Affiliations: Institute of Pathology, University of Innsbruck,
Müllerstr. 44, A-6020 Innsbruck, Austria |
Note: [] Address for correspondence: Dr. A. Tzankov Institute of
Pathology Müllerstr.44 A-6020 Innsbruck Austria Tel. 0043 512 507 36 92
Fax 0043 512 58 20 88
Abstract: Organ transplantation and sophisticated radio-chemotherapy regimens
are increasingly applied therapeutic options. Subsequently, the complications
of iatrogenic immunosuppression, particularly invasive mycoses, have become a
major clinical and diagnostic problem. An outstanding representative of such
opportunistic fungi is Aspergillus. Aspergillus species preferentially colonize
the lungs and upper respiratory tract. These organs play a major role in fungal
spread and invasion. The gastro-intestinal organs have not been studied as
further targets of Aspergillus settlement and gateways of invasion. We report a
40 year old woman, who was admitted for amputation of the rectum due to an
adenocarcinoma. The patient was given a neoadjuvant radiotherapy regimen.

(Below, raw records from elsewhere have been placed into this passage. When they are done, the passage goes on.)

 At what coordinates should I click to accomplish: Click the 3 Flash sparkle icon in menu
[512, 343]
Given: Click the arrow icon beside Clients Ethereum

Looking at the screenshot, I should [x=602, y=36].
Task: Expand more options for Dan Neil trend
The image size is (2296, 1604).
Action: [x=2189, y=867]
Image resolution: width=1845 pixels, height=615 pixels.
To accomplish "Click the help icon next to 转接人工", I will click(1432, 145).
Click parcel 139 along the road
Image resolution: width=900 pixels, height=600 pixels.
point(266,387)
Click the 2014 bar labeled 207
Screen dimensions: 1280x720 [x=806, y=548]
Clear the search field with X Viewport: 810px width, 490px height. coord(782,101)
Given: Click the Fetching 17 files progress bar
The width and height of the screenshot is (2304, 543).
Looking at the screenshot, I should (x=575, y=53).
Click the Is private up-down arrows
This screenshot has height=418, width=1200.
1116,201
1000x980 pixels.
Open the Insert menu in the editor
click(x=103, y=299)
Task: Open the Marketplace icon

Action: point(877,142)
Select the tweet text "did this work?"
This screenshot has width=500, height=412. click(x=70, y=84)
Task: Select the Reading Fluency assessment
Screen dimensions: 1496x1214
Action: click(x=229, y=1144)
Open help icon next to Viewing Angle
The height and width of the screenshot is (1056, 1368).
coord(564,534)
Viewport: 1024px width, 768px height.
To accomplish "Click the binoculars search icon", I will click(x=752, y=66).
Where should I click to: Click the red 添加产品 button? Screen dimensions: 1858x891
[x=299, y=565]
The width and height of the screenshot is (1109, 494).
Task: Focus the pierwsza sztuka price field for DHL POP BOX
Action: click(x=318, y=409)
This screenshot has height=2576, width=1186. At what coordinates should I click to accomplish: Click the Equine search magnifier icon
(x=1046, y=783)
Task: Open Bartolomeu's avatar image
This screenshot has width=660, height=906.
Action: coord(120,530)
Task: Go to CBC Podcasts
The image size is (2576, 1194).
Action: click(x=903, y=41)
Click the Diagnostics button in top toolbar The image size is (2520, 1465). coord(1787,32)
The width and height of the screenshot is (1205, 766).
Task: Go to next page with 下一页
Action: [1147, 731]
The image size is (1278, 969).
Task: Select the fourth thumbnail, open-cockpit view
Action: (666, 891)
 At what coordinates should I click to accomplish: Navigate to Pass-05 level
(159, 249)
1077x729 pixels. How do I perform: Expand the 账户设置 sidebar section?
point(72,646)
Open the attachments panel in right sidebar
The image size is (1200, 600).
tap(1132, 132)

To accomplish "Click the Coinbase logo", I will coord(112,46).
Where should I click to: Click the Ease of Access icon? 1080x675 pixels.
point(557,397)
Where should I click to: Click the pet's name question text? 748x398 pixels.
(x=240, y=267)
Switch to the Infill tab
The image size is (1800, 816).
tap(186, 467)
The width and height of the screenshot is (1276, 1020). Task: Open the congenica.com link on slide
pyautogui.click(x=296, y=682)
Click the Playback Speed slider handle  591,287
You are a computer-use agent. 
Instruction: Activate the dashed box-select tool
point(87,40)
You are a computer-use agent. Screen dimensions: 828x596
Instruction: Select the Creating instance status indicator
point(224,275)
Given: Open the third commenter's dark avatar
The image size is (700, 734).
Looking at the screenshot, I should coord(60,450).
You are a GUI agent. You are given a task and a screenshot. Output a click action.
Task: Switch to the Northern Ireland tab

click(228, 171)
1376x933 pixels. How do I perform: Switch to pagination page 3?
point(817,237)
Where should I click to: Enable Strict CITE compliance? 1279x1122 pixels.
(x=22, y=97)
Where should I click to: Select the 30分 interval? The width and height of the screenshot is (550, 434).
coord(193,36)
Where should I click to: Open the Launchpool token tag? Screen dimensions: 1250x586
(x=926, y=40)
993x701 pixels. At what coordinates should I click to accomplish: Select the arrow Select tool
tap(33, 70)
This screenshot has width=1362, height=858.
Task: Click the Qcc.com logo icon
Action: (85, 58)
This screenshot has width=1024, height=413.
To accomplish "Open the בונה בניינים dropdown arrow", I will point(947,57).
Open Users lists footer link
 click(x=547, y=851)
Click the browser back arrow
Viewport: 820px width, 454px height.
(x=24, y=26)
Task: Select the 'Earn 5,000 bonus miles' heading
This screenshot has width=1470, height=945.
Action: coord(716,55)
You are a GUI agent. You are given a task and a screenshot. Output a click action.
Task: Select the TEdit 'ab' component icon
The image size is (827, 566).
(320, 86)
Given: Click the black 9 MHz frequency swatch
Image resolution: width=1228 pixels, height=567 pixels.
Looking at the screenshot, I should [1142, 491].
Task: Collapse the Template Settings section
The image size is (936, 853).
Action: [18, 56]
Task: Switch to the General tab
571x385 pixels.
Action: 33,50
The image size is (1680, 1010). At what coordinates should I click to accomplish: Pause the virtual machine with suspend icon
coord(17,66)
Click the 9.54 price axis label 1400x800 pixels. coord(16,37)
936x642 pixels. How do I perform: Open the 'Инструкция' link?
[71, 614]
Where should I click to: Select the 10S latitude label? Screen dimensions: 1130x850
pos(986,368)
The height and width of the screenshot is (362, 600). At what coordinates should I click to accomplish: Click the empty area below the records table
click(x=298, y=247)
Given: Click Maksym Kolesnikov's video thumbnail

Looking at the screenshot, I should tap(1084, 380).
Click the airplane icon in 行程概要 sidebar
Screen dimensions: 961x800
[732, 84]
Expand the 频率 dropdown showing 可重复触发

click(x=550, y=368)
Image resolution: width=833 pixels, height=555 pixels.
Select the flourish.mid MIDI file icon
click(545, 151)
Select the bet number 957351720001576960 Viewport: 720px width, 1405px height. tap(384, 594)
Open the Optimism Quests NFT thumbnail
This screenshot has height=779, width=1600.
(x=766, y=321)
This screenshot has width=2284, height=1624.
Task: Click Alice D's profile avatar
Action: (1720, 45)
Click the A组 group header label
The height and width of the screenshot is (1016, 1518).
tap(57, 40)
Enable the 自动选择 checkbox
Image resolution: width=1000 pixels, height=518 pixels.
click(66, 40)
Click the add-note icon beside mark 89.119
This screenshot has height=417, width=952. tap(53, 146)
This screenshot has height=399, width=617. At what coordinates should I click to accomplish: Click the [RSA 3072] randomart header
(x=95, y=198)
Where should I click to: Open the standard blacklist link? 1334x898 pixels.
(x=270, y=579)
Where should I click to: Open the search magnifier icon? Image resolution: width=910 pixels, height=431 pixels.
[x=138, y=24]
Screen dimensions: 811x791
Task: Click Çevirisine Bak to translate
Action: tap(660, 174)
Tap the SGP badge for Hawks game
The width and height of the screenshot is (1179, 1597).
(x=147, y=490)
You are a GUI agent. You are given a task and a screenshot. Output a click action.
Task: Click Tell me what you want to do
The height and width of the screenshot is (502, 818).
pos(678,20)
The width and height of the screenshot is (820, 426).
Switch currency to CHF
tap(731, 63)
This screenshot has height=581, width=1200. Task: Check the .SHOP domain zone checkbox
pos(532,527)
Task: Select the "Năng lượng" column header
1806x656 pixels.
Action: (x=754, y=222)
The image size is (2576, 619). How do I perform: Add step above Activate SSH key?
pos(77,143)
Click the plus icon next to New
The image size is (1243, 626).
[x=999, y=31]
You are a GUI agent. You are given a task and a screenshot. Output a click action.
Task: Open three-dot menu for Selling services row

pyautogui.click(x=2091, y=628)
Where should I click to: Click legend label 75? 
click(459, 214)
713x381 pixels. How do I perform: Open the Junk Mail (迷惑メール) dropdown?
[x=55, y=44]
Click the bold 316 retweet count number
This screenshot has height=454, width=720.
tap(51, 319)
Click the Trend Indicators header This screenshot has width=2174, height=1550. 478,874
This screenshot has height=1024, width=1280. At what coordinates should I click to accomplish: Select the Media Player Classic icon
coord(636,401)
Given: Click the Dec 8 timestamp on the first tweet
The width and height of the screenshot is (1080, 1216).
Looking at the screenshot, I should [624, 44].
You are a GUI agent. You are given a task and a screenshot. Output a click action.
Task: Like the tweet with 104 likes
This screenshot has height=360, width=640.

Histological examination revealed discrete vital remnants of a moderately
differentiated rectal adenocarcinoma. The appendix, resected at this surgical
opportunity, showed a discrete catarrhalic inflammation and dilated lumen
plugged up with an Aspergilloma. The present case is particularly remarkable,
as it demonstrates a mycetoma in a slightly immunocompromized tumor patient
within a digestive whole organ. This "dormant" fungus reservoir could be quite
hazardous, as invasion and dissemination, especially during episodes of
neutropenia, might occur. Pathologist and clinicians should be aware of the
possibility that Aspergillus can also colonize non-respiratory organs.